(Given passage):
╭──
The Martin Bormann Dog Care Book takes its title from a poem written in 1970 when Richard Nixon was president. Michael Brown was finishing his dissertation on the major poets of the Harlem Renaissance while he shared an apartment in Ann Arbor with a young couple who let him sleep on their water bed while they were working in Western Michigan. These events fused when the couple brought home a puppy and a behavioralist dog training book. Reaching back to 1930’s Germany and carrying forth into the first Nixon election and the continued mess of the war in Vietnam and racial injustice in the US, that one poem became, like the heart of a crystal, a seed for the agonies of the times then and resurgent political turmoil extending into the US today. The sections of the book evoke public life, finances, color, and war. As with Susquehanna (Ragged Sky, 2003), a number of the poems here are dedicated to or inspired by fellow activists, students, scientists, war veterans, and renowned people of color.
╰──
(What the task asks): Continue the description of The Martin Bormann Dog Care Book from its final sentence.

(Dataset content):
╭──
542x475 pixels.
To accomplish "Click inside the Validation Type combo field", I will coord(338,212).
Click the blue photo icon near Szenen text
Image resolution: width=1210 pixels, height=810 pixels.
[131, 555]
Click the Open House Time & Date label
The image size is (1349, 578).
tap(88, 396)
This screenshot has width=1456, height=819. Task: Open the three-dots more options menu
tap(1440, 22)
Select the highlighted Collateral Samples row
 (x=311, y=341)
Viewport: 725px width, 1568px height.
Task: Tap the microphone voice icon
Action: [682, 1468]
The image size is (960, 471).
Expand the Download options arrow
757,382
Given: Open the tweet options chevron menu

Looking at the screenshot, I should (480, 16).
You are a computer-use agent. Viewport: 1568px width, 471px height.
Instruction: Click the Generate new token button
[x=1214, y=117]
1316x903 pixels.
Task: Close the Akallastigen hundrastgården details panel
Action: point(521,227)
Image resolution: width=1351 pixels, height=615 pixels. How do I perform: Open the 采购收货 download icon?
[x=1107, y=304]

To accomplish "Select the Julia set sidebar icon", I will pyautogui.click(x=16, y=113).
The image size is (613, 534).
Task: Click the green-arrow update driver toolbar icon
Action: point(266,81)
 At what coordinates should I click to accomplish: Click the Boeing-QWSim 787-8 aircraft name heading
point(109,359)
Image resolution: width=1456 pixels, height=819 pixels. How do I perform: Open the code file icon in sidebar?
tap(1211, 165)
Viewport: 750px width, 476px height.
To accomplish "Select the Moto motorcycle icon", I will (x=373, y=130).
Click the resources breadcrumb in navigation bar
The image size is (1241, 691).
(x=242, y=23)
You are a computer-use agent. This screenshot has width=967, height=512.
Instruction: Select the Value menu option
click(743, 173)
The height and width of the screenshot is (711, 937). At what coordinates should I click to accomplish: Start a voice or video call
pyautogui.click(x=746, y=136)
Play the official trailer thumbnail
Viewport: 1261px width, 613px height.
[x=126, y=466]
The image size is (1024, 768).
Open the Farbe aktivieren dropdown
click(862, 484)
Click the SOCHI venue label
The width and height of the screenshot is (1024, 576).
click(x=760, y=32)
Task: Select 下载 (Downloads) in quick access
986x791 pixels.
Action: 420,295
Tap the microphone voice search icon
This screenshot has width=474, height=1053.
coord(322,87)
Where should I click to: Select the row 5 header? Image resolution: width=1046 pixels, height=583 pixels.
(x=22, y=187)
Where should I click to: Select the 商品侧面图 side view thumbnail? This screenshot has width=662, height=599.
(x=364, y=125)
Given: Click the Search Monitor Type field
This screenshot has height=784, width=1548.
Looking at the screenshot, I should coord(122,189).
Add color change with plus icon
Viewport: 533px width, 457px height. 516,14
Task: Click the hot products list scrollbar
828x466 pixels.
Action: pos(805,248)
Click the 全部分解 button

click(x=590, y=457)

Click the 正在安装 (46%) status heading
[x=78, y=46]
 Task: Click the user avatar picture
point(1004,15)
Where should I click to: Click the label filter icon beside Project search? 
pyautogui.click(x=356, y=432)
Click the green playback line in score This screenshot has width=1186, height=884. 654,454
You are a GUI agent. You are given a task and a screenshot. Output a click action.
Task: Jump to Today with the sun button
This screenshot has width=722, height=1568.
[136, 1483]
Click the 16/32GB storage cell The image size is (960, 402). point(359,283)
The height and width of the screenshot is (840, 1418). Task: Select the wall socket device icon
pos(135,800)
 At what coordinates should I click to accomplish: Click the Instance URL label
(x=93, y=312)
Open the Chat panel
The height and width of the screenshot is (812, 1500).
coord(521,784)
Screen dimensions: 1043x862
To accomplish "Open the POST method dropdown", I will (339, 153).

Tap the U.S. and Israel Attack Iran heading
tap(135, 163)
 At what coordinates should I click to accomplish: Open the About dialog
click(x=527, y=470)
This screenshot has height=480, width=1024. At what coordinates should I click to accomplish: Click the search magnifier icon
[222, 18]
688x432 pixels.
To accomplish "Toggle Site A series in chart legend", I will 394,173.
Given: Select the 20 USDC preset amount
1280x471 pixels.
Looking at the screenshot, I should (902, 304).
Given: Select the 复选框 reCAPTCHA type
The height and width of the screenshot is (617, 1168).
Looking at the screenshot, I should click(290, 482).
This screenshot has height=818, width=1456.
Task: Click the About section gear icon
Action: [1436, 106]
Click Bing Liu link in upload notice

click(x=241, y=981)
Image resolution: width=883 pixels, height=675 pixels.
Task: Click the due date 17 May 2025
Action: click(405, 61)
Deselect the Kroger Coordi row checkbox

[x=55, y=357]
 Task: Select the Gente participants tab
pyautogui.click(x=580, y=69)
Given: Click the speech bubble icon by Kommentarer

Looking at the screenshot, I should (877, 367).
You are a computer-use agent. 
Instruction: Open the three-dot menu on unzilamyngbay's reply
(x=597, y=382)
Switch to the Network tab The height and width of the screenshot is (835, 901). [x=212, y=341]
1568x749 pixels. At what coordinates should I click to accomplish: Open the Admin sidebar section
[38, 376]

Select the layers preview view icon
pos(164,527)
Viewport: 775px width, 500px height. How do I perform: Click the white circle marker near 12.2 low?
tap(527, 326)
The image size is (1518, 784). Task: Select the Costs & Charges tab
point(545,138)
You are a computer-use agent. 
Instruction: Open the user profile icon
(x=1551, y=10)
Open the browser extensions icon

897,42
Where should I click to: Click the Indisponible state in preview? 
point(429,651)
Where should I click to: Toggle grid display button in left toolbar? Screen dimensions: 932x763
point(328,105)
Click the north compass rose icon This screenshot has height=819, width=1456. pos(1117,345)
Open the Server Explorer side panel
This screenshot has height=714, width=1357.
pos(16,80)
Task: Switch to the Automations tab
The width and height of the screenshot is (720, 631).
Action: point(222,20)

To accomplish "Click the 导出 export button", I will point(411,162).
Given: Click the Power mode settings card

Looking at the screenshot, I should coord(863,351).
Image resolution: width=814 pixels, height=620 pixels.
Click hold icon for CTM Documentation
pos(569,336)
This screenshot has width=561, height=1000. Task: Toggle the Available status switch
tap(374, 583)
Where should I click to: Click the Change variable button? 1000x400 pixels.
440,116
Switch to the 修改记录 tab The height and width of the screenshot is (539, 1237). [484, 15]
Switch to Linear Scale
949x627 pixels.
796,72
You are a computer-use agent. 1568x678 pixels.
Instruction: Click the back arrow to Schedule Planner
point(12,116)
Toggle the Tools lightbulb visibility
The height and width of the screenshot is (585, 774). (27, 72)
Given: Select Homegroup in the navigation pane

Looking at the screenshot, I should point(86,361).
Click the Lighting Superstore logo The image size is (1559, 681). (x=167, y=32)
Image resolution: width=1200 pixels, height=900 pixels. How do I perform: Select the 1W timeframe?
╰──
(Reply to the exercise):
ISBN: 978-0-9988195-2-5
Perfect Bound 6X9 Paperback
130 pages
Order online here
Bio:
When Michael Brown graduated from college in 1962, he moved immediately to Philadelphia and enrolled in the Intern Teaching Program at Temple University. He taught at William Penn High, an all-black high school for girls. No one then was teaching writing, but doing that would make the students employable. When they began writing, Brown began, too. After an additional two years in Bucks County, with his master’s degree and a couple of summers teaching at Temple, the University of Michigan enrolled him in a double major in English and Education. Campus politics gave his writing a political turn. His dissertation covered the poets of the Harlem Renaissance, directed by Robert Hayden.
East Texas State University hired him to head a Ph.D. program in the teaching of English. He published his first poems. Through the 1970’s he moved to Central (Ohio) State, Western Michigan University, and the University of Illinois at Chicago.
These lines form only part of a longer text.